= Goal =
Copy the material from the line with "Given: Click the 搜索 search button" to the line with "Click the Sevilla club crest", keeping every word the same, and leave the pictures out of your copy.

= Exercise materials =
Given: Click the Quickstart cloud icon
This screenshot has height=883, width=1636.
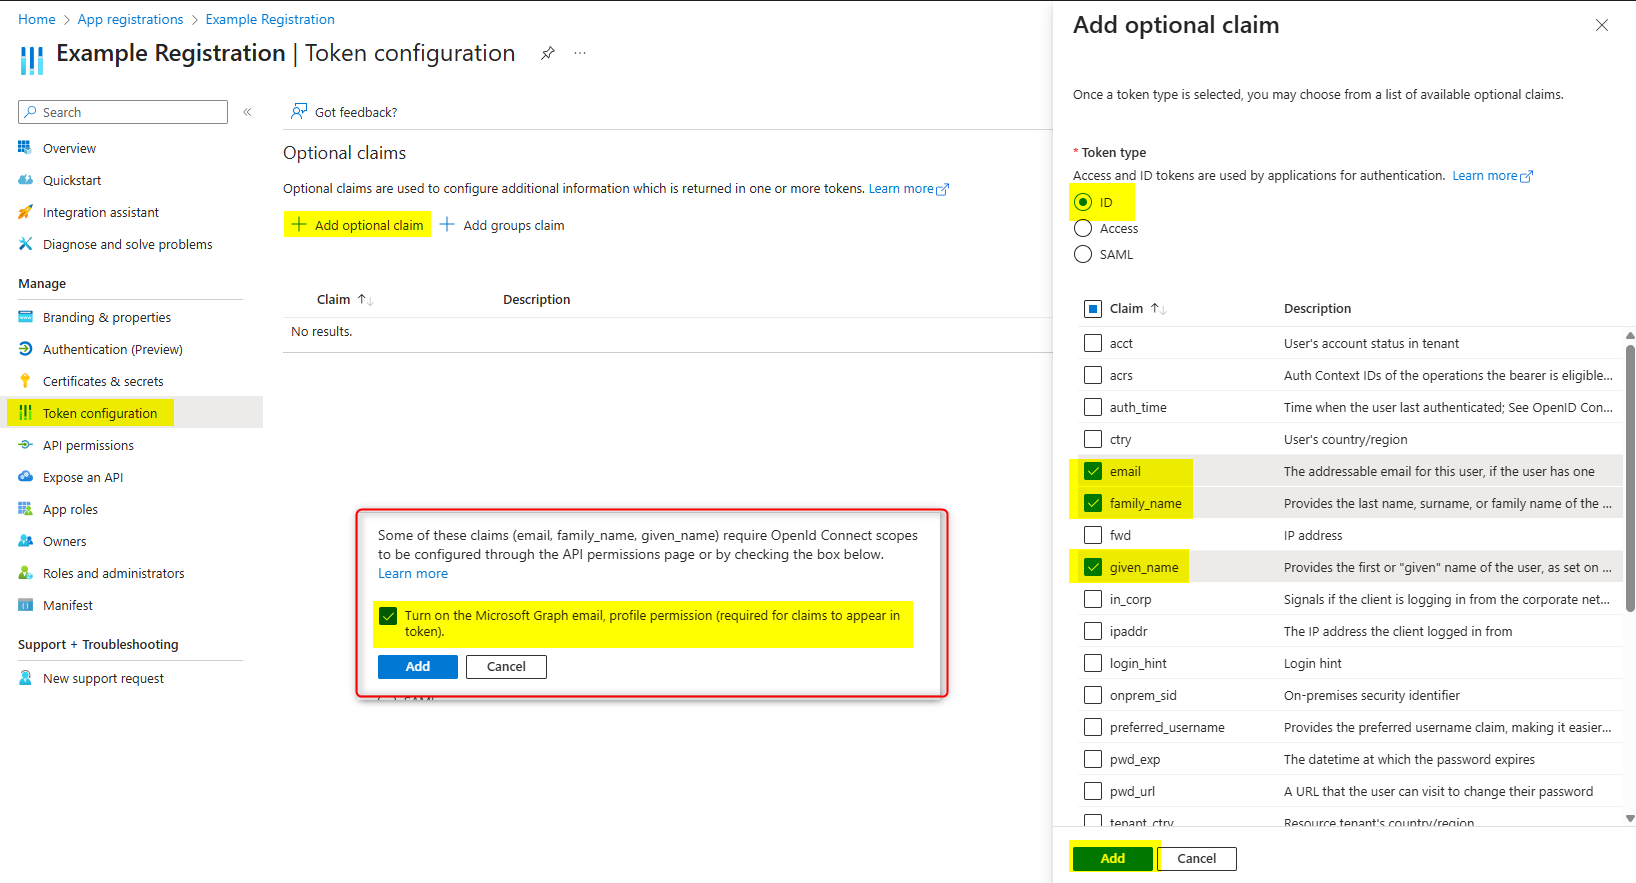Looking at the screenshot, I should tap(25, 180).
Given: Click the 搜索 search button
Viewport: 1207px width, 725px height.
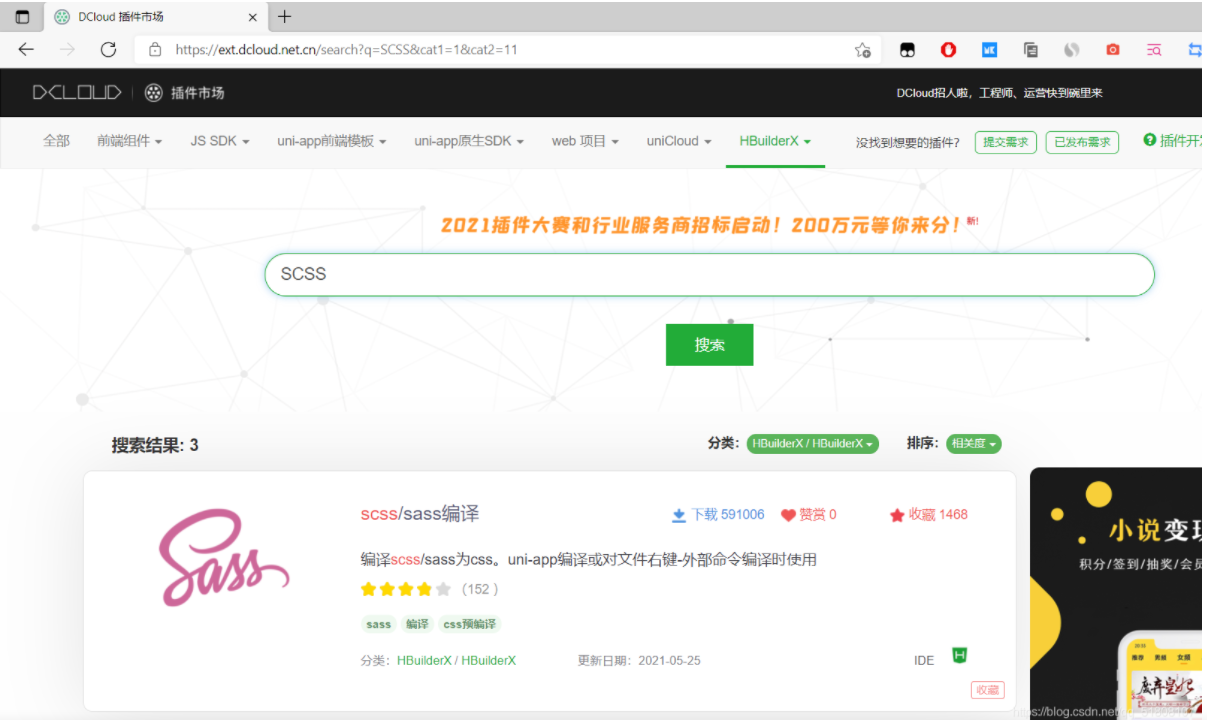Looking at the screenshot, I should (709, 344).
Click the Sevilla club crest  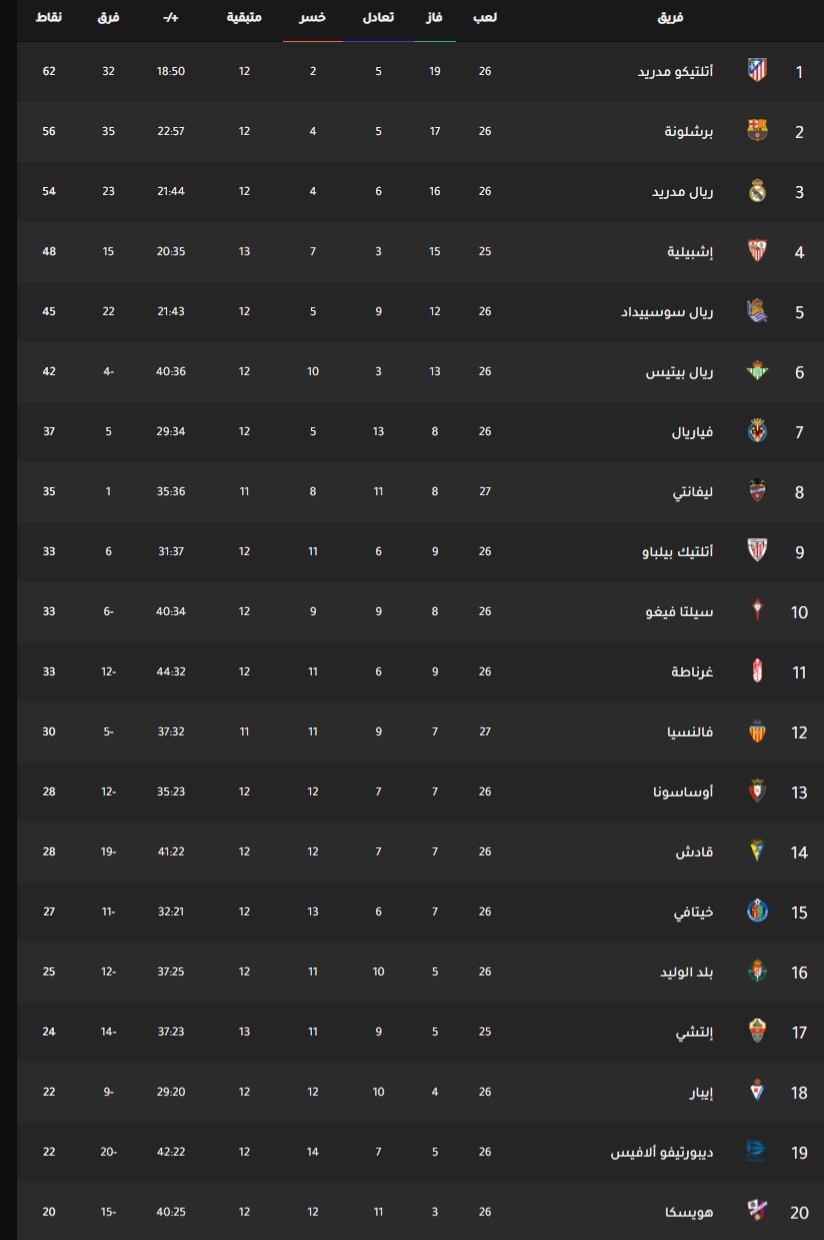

==

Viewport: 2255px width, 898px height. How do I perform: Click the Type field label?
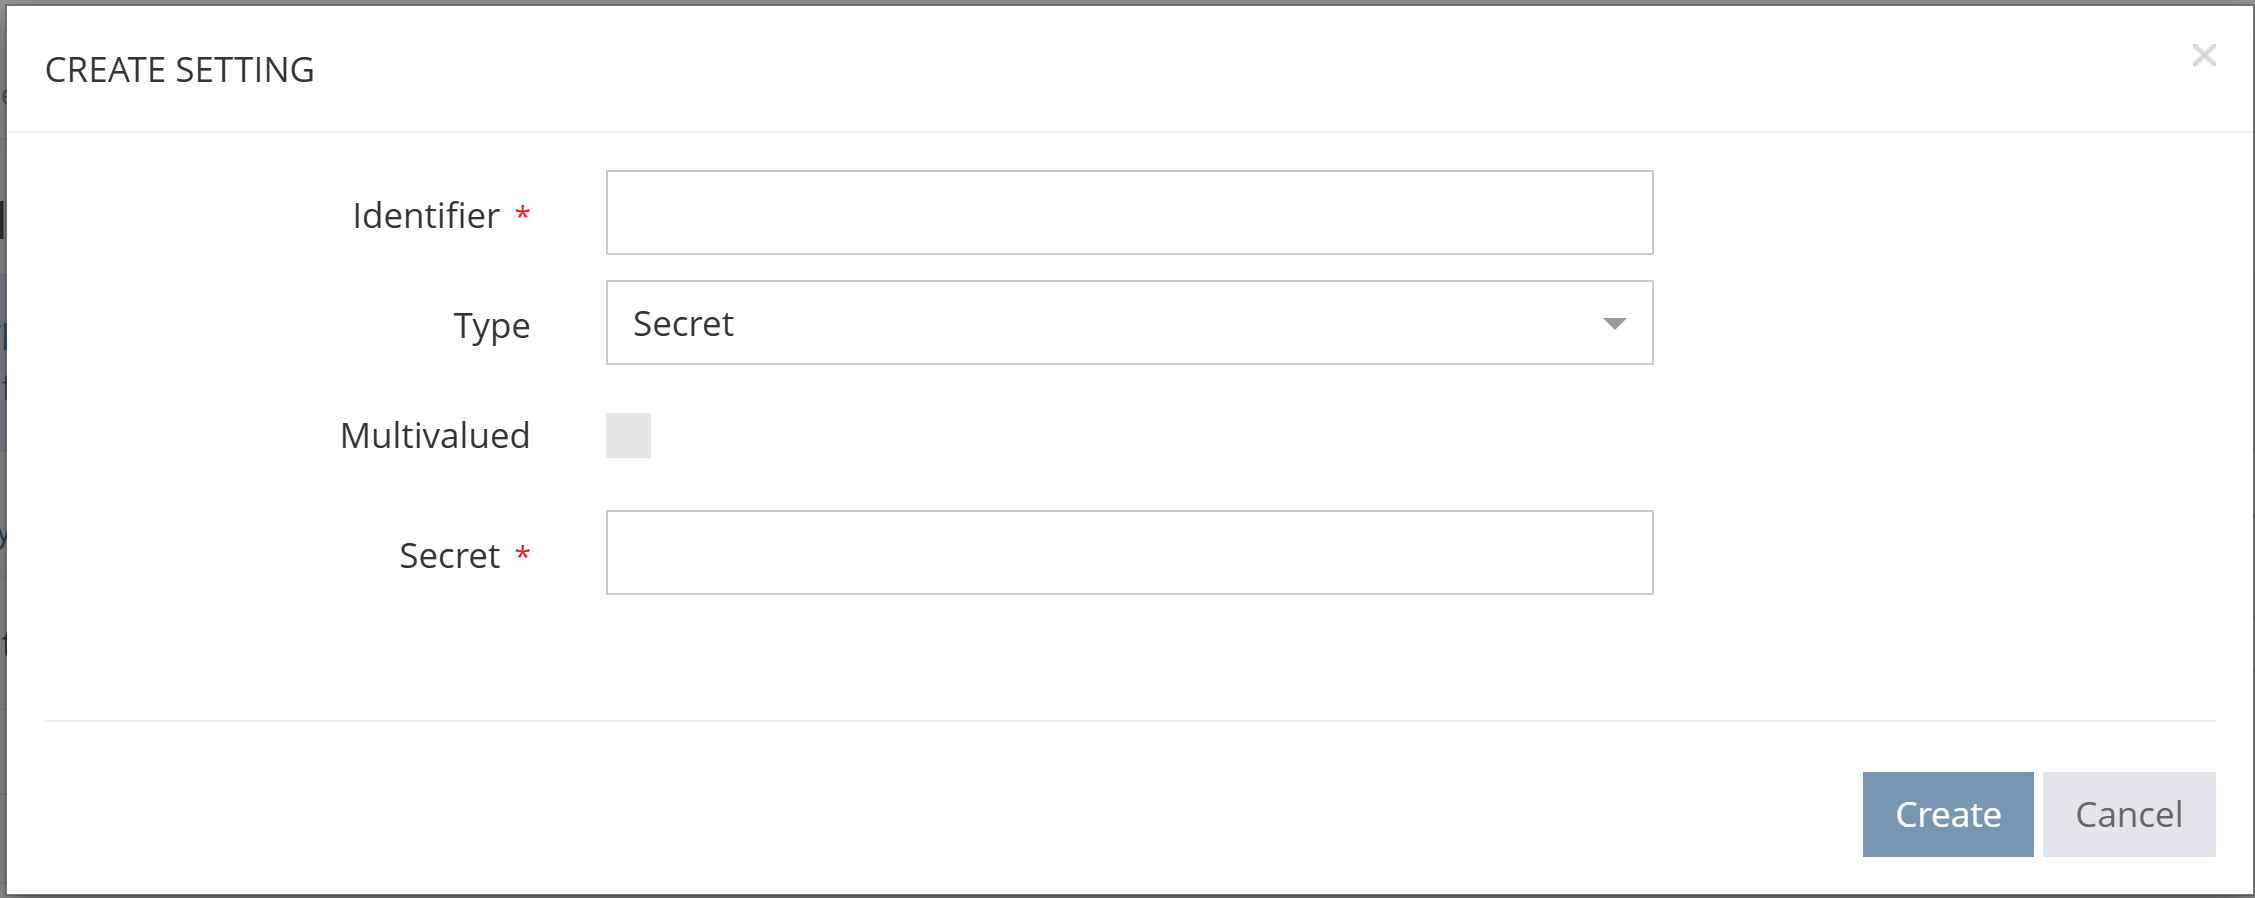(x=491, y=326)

= Solution to the exercise =
Given: Click the 搜索 search button
Viewport: 1207px width, 725px height.
Looking at the screenshot, I should (709, 344).
Click the Sevilla club crest  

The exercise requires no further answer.